Soo Kee Jewellery Group CEO Peter Lim says delivering a good shopping experience is not only about the excellence of counter staff but also the impact of management, shop design, after-sales service and ads. -- ST PHOTO: NG SOR LUAN
SOO Kee Jewellery Group's chief executive Peter Lim got something of a shock when he travelled abroad and encountered high- quality service from shop assistants. 'I used to think our service was not bad until I travelled overseas to the United States and realised we are not up to their standards,' says Mr Lim.
'They are not salesmen, they are like your friends who can help you choose something you like. They have very good product knowledge and can give you suggestions. And there is no pressure to buy.'
Mr Lim has also gone on overseas study missions organised by Spring Singapore - which he describes as a small and medium-sized enterprise's babysitter - where he learnt that productivity and service must meld to make a business a lot more competitive.
What you get from the combination is a loyal customer, and he is 'priceless', says Mr Lim. That is Soo Kee's goal: to turn ordinary customers into loyal customers.

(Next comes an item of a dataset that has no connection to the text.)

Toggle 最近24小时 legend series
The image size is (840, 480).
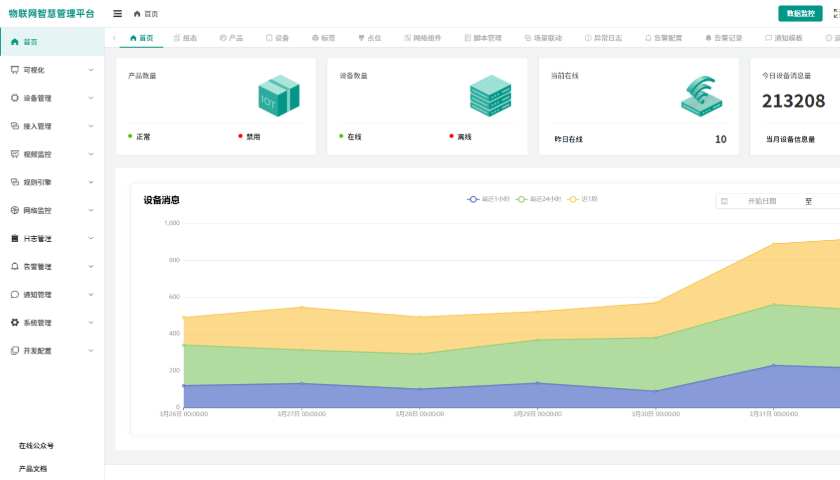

Soo Kee set out on its 18-month service quality project at the end of 2009. The group had the help of the Government's Customer-Centric Initiative (CCI).
Referring to customer service, Mr Lim says: 'If you do it well, you can survive. If not, you may not... because of strong competition. Business is about having a unique selling point, and the shopping experience is a vital part of our business.'
Importantly, this experience comes with not just the services rendered by counter staff. It is also moulded by the management, shop designs, after-sales service, advertisements and so on. It is not the job of one person but that of the whole company, says Mr Lim.
'We need to understand what the customer wants, what the customer really needs, what the customer wishes to see,' says Mr Lim. 'Every stage of the shopping experience has to be perfect. Just a hiccup at any stage will destroy the experience for the shopper.'
The CCI project helped Soo Kee to achieve this. The group worked with an external consultant and started with several customer focus group sessions to see if customers were satisfied with its pricing, packaging, service, design and so on.
'Customers from those groups mentioned that the shops are too bright so we dimmed the lights or changed the bulbs,' says Ms Andrina Luo, Soo Kee's customer relations manager who oversaw the CCI project.
Feedback from Soo Kee's customers also inspired them to work harder on gift ideas such as the SK 999 Pure Gold collection.
Says Mr Lim: 'Customers told us that they want a yellow gold product but we don't have it.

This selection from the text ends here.